In my experience both as manager and clinician, I have found many managers, and indeed clinicians, unable to account for either their decisions or the consequences thereof based on data. Sometimes the required data was available and sometimes it was not. In truth, the culture of accounting for one’s actions appears foreign to some. Coming to management from an academic and clinical background it was nevertheless surprising when important decisions in government were based seemingly on the flimsiest of information.
Those who know me well as a manager will know my focus on the control of expenditure learnt through bitter experience. Something that led to the criticism from senior clinicians that I “put cash before care”. It will not surprise therefore if my first response refers to accountability with respect financial management. In my time as Head of Department and Accounting Officer, the Public Finance Management Act (PFMA) held me accountable to a formidable array of issues. These ranged from maintaining an effective and transparent system of financial and risk management to taking effective and appropriate steps to prevent overspending. In reality the relevant government systems that were supposed to support my decisions as required by the PFMA were unable to provide me with access to the type of information that I required to fulfil these obligations. This reality remains today in many government departments.
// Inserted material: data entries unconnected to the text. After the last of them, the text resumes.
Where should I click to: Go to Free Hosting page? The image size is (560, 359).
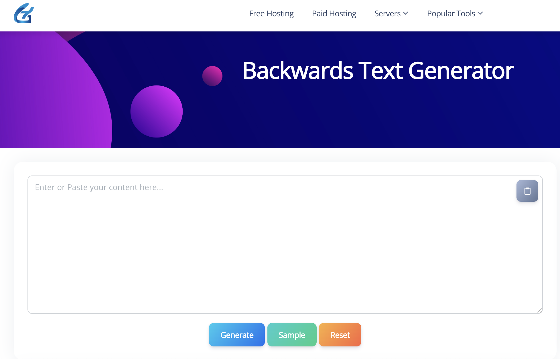point(271,13)
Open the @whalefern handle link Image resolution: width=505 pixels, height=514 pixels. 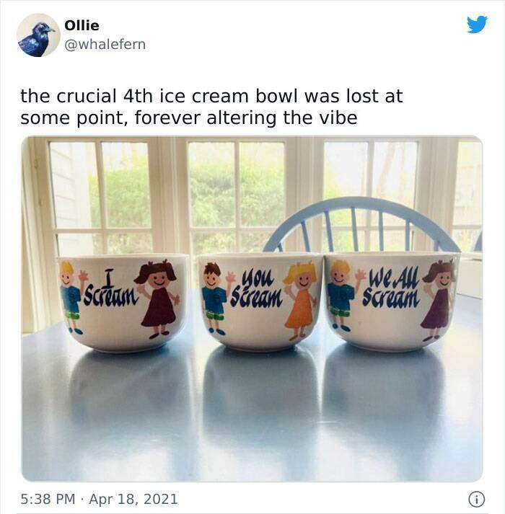coord(105,44)
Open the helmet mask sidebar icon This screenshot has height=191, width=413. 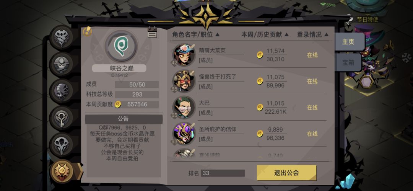coord(62,64)
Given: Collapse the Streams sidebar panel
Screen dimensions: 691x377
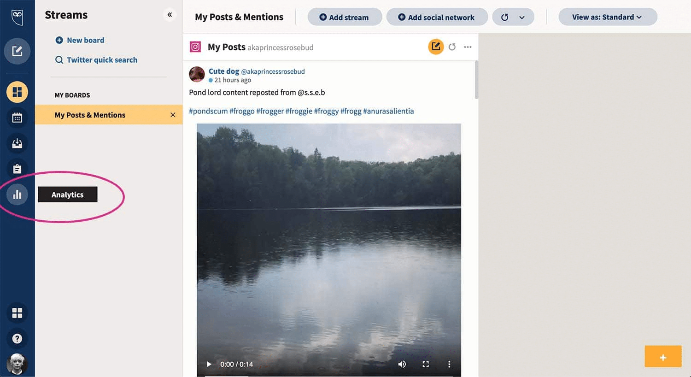Looking at the screenshot, I should [170, 15].
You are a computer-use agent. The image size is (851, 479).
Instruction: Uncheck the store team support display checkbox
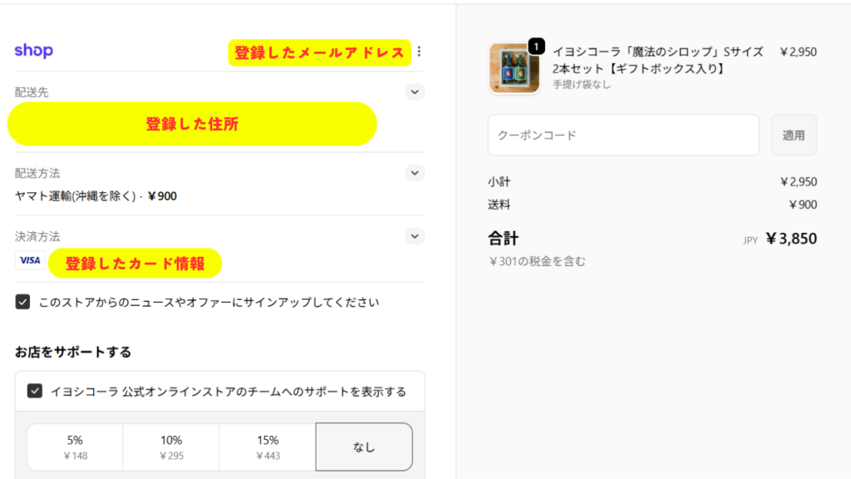35,391
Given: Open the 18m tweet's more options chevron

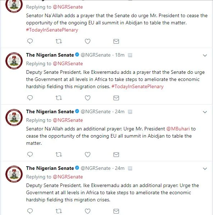Looking at the screenshot, I should click(x=205, y=56).
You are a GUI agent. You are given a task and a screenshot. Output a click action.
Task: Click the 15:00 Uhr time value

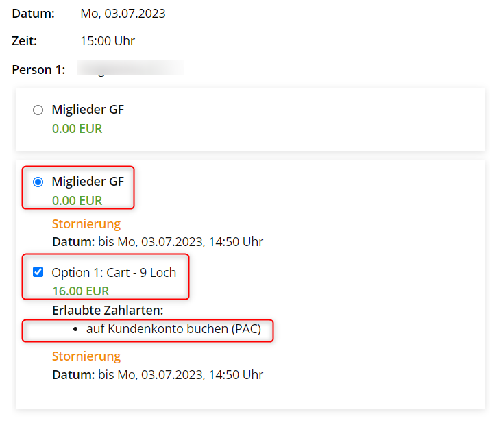coord(108,41)
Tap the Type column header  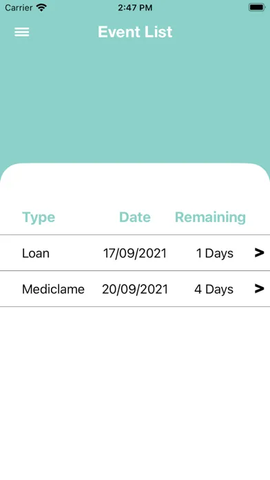[x=39, y=218]
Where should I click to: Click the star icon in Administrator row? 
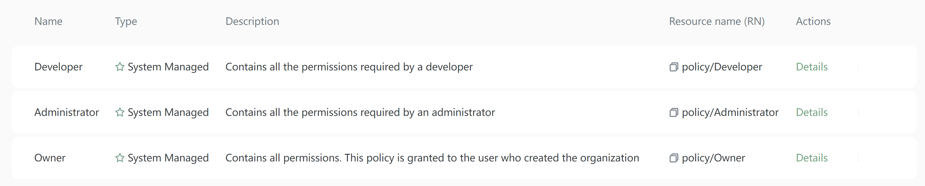click(x=120, y=112)
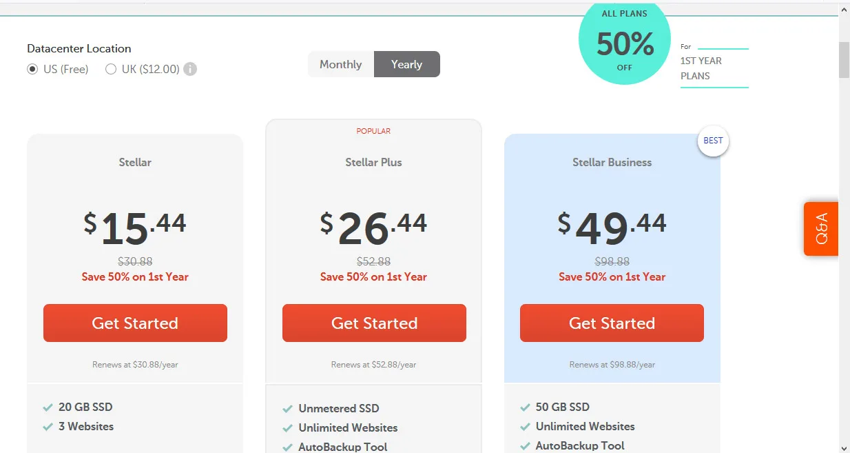Switch billing to Yearly
Viewport: 850px width, 453px height.
(x=406, y=64)
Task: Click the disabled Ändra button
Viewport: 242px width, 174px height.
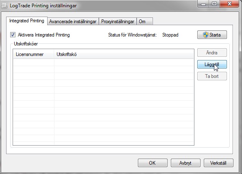Action: [212, 53]
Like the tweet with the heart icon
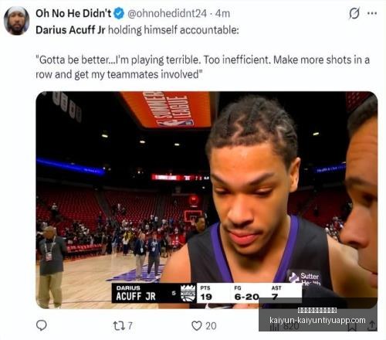Viewport: 386px width, 340px height. point(197,326)
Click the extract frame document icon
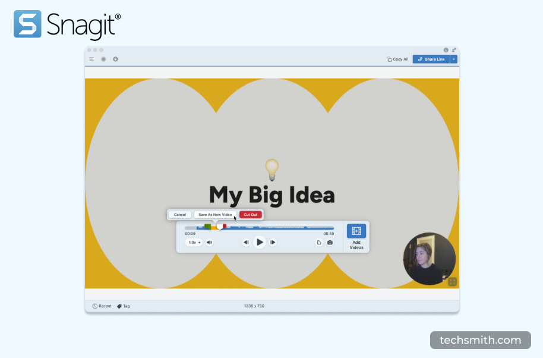 click(318, 243)
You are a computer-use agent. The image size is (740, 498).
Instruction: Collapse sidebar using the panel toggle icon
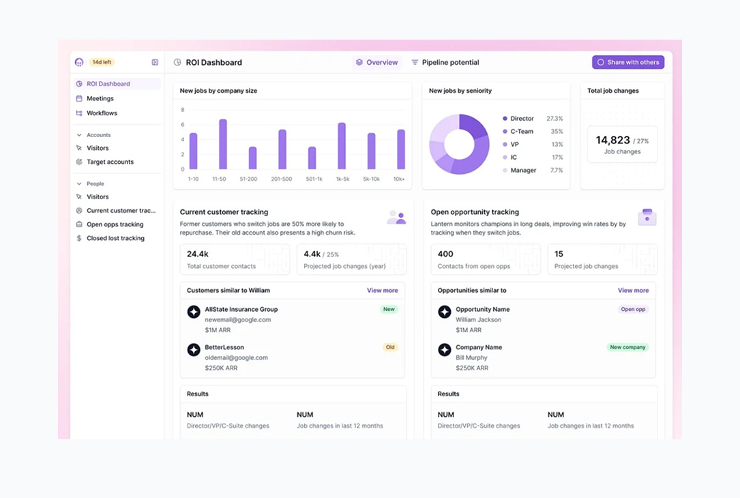(155, 62)
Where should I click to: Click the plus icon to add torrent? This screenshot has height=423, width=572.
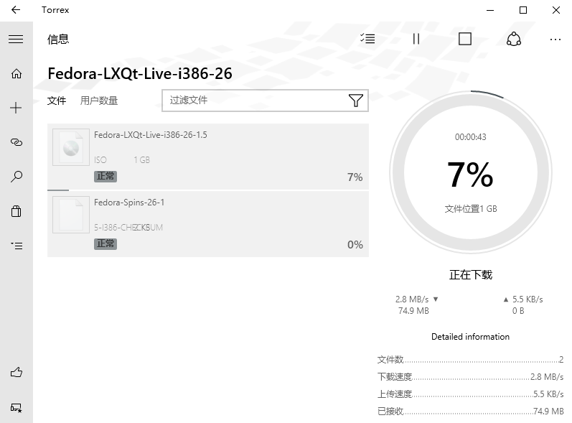pos(16,108)
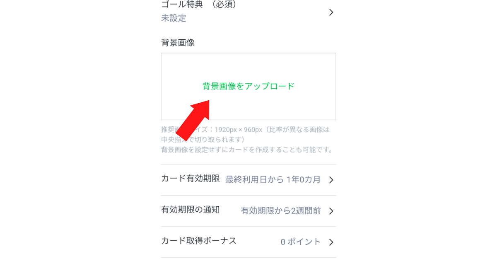The width and height of the screenshot is (497, 261).
Task: Click the empty background image upload box
Action: (x=249, y=87)
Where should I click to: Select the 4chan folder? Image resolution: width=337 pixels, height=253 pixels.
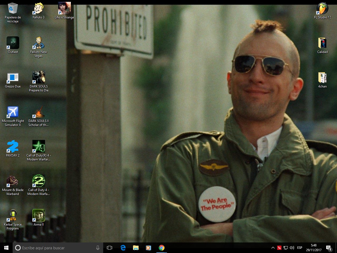pos(322,80)
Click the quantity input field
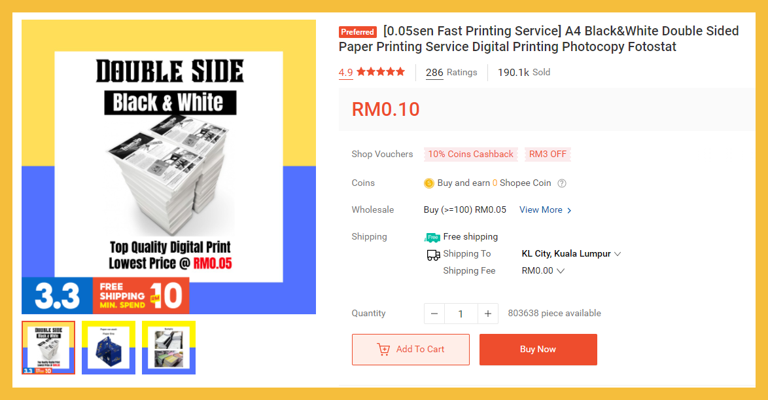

With the assistance of a capable Chief Financial Officer who responded to the challenge, departmental systems and processes were developed to draw down data from the available government systems so that I and my management team were able to accurately monitor and control expenditure. With access to the relevant data, monthly reviews allowed rational decisions to be taken to address over and under expenditure across the department. In time I was able to meet my obligations as an accounting officer, which at the outset had seemed impossible. Consequently, for almost all of the financial years during my 12 year term as Head of the Western Cape Department of Health expenditure remained within 2% or less of the allocated budget. My experience subsequently has been that many in similar positions today remain unable, in the absence of accessible and reliable financial data, to effectively manage the financial resources for which they are accountable. The results are over expenditure, unpaid service providers and burgeoning accruals.
Performance is however a wider issue than just financial management and the criticism of clinicians that I put cash before care reflects a view that remaining within an allocated budget does not equate to a valid performance measure as seen from the perspective of a clinician or that of the patient.
In recent years governments worldwide, and South Africa is no exception, have made efforts to develop performance measures and performance matrixes. However, despite every government department in South Africa being required to publish an Annual Performance Plan with performance targets, in truth many of these targets are of such a nature that they pay only lip service to performance and accountability.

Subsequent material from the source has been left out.